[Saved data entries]
▽
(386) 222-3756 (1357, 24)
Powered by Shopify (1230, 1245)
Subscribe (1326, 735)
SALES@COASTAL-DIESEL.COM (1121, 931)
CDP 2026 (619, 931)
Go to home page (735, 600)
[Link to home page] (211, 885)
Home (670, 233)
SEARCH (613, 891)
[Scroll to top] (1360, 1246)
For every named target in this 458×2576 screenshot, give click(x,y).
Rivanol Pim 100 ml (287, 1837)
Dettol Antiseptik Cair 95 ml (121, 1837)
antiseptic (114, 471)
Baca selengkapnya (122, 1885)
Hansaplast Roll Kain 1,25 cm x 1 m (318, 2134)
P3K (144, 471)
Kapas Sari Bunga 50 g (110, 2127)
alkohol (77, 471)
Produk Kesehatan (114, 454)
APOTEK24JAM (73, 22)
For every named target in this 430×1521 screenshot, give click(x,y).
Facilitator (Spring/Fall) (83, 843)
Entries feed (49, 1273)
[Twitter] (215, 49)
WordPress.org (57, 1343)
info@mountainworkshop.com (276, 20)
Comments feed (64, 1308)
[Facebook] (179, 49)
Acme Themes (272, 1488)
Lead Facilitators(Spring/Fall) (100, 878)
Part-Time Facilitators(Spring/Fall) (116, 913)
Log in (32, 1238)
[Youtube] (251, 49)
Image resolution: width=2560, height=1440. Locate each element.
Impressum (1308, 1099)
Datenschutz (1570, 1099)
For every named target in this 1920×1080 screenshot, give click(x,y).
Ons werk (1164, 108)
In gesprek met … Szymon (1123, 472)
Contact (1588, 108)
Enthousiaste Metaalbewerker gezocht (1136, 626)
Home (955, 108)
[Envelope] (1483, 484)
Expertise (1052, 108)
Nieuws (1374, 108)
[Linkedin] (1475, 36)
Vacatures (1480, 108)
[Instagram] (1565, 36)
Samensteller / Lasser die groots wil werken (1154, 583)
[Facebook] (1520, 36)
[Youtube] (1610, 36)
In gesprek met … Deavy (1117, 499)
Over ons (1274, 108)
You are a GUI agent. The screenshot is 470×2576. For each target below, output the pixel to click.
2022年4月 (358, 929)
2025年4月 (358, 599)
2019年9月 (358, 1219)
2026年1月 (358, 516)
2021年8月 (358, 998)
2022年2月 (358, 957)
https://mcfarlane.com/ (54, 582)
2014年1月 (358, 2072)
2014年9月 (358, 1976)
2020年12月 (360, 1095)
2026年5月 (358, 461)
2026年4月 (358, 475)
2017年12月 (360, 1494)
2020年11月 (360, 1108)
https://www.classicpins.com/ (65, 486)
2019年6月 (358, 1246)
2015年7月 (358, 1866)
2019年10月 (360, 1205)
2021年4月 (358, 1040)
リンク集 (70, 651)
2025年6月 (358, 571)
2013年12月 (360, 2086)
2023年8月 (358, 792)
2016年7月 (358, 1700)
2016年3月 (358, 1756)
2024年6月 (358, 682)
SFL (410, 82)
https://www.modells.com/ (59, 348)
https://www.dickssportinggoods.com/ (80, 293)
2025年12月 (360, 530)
△
### WHAT IS NEEDED
The task calls for each record to be returned verbatim.

### RESPONSE TO THIS TASK
(386) 222-3756 (1357, 24)
Powered by Shopify (1230, 1245)
Subscribe (1326, 735)
SALES@COASTAL-DIESEL.COM (1121, 931)
CDP 2026 (619, 931)
Go to home page (735, 600)
[Link to home page] (211, 885)
Home (670, 233)
SEARCH (613, 891)
[Scroll to top] (1360, 1246)
For every named target in this 458×2576 screenshot, give click(x,y).
Rivanol Pim 100 ml (287, 1837)
Dettol Antiseptik Cair 95 ml (121, 1837)
antiseptic (114, 471)
Baca selengkapnya (122, 1885)
Hansaplast Roll Kain 1,25 cm x 1 m (318, 2134)
P3K (144, 471)
Kapas Sari Bunga 50 g (110, 2127)
alkohol (77, 471)
Produk Kesehatan (114, 454)
APOTEK24JAM (73, 22)
For every named target in this 430×1521 screenshot, give click(x,y).
Facilitator (Spring/Fall) (83, 843)
Entries feed (49, 1273)
[Twitter] (215, 49)
WordPress.org (57, 1343)
info@mountainworkshop.com (276, 20)
Comments feed (64, 1308)
[Facebook] (179, 49)
Acme Themes (272, 1488)
Lead Facilitators(Spring/Fall) (100, 878)
Part-Time Facilitators(Spring/Fall) (116, 913)
Log in (32, 1238)
[Youtube] (251, 49)
Image resolution: width=2560, height=1440. Locate each element.
Impressum (1308, 1099)
Datenschutz (1570, 1099)
For every named target in this 1920×1080 screenshot, give click(x,y).
Ons werk (1164, 108)
In gesprek met … Szymon (1123, 472)
Contact (1588, 108)
Enthousiaste Metaalbewerker gezocht (1136, 626)
Home (955, 108)
[Envelope] (1483, 484)
Expertise (1052, 108)
Nieuws (1374, 108)
[Linkedin] (1475, 36)
Vacatures (1480, 108)
[Instagram] (1565, 36)
Samensteller / Lasser die groots wil werken (1154, 583)
[Facebook] (1520, 36)
[Youtube] (1610, 36)
In gesprek met … Deavy (1117, 499)
Over ons (1274, 108)
You are a GUI agent. The screenshot is 470×2576. For each target below, output the pixel to click.
2022年4月 (358, 929)
2025年4月 (358, 599)
2019年9月 (358, 1219)
2026年1月 (358, 516)
2021年8月 (358, 998)
2022年2月 (358, 957)
https://mcfarlane.com/ (54, 582)
2014年1月 (358, 2072)
2014年9月 (358, 1976)
2020年12月 (360, 1095)
2026年5月 (358, 461)
2026年4月 (358, 475)
2017年12月 (360, 1494)
2020年11月 (360, 1108)
https://www.classicpins.com/ (65, 486)
2019年6月 (358, 1246)
2015年7月 (358, 1866)
2019年10月 (360, 1205)
2021年4月 (358, 1040)
リンク集 (70, 651)
2025年6月 (358, 571)
2013年12月 (360, 2086)
2023年8月 (358, 792)
2016年7月 (358, 1700)
2016年3月 (358, 1756)
2024年6月 (358, 682)
SFL (410, 82)
https://www.modells.com/ (59, 348)
https://www.dickssportinggoods.com/ (80, 293)
2025年12月 (360, 530)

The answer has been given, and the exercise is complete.